Sob essas condições, o governo federal (PT), depois de um novo corte orçamentário (10 bilhões de reais), que se somam aos 28 bilhões já cortados no primeiro semestre, para alcançar as metas de superávit primário impostas pelo FMI (garantindo o pagamento em dia da dívida pública), liberou 6 bilhões em “emendas parlamentares” (corrupção disfarçada), com o objetivo de manter o apoio da base aliada, que poderia devastar a governabilidade petista. O superávit primário de 2013, ainda assim, é o pior desde 2001. A perda de capitais (que invocam os perigos de um país no qual as ruas são ocupadas cotidianamente) se soma agora ao déficit comercial, o primeiro em toda a década petista: 5 bilhões de dólares nos primeiros sete meses do ano (contra um superávit de mais de 25 bilhões de dólares no mesmo período em 2006). O boom exportador foi reduzido em 30 bilhões de dólares. Somente o capital financeiro continua ganhando, beneficiado pela elevação das taxas de juros: Itaú Unibanco (maior banco privado) lucrou 3,6 bilhões de reais no segundo semestre, recorde histórico. O país se funde ao compasso do parasitismo capitalista-financeiro. O parasitismo estatal está a seu serviço. Frentes às mobilizações, a presidente Dilma Rousseff anunciou estudar a fusão de alguns dos 39 ministérios (13 em 1990), que empregam 984.330 funcionários, ou seja, demissões nas estatais à vista. Mas nada de trocar os 22.417 “cargos de confiança” dos ministros, um verdadeiro exército de parasitas sociais.
A única notícia “positiva” é a desaceleração do ritmo inflacionário (0,26% em julho) devido à queda... do preço dos transportes (a grande vitória dos manifestantes).
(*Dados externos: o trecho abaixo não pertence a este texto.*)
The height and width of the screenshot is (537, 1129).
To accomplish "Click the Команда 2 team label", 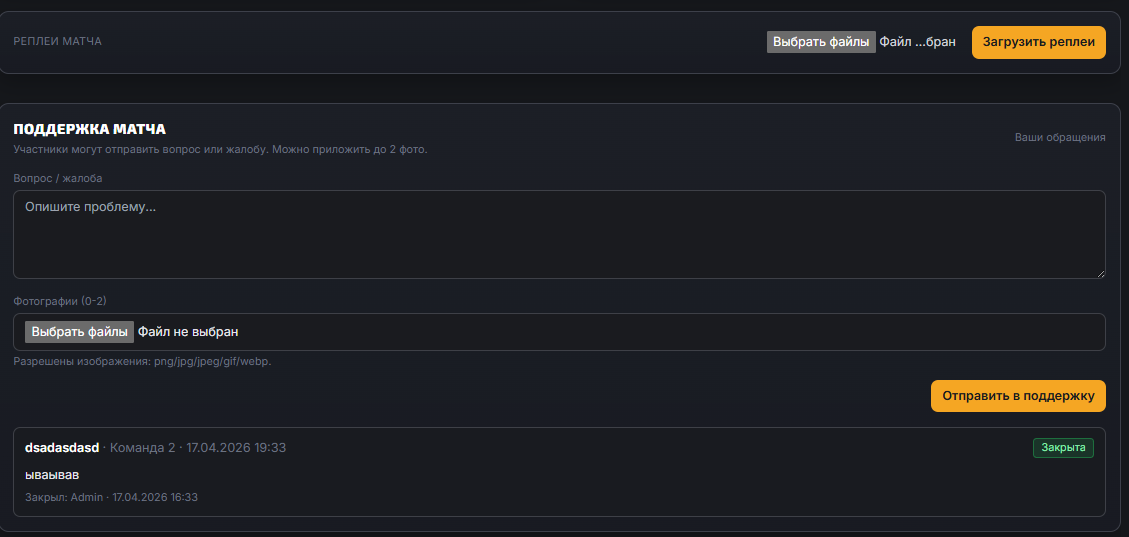I will [x=142, y=448].
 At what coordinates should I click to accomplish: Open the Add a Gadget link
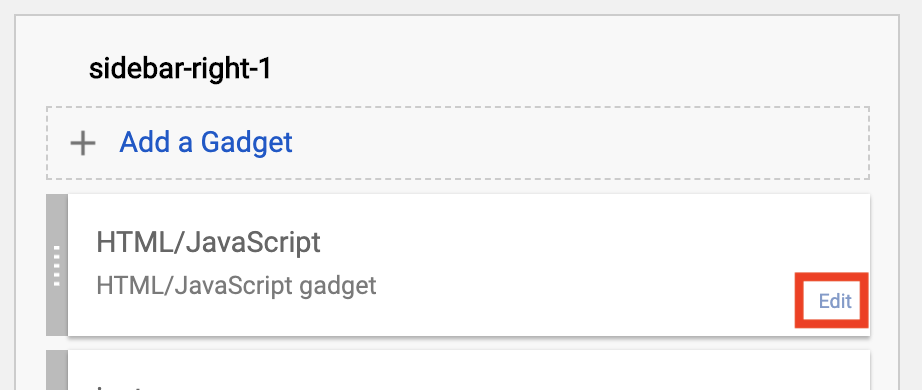pos(206,142)
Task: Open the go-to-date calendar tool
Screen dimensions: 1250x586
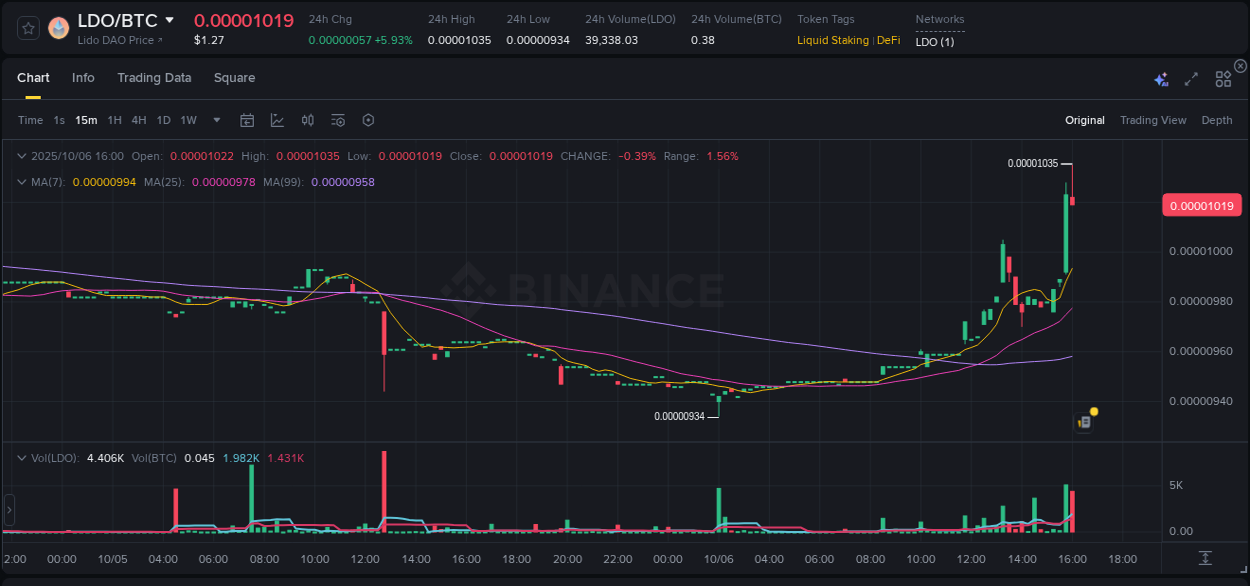Action: [247, 120]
Como a população sabe que isto não se deve em nada ao governo, o índice de popularidade de Dilma Rousseff segue caindo (já foi de quase 70% para pouco mais de 30%): o único consolo dos petistas oficiais e oficiosos é que o índice dos opositores eleitorais (declarados) também caiu. Isto nos leva à conclusão de que, com as devidas correções, o PT poderá “navegar” na atual crise. A grande contribuição da Direção Nacional (DN) do PT (olimpicamente ignorada por Dilma) foi a produção de um parco documento (depois de dez dias de negociações entre todas as suas correntes) onde afirma que “a condução de uma nova etapa do projeto exige ratificações na linha política do PT e o governo que reflita sobre a atualização do programa e consolidação da estratégia que expressa a radicalização da democracia”. Ou seja, nada. Sobre a perda de capitais, dívida pública (interna e externa), salários, demissões (o desemprego cresceu 0,6% este ano, e as empresas anunciam novos cortes) e, sobretudo, repressão (assassinatos nas favelas e um desaparecido no Rio, Amarildo de Souza), nem uma palavra.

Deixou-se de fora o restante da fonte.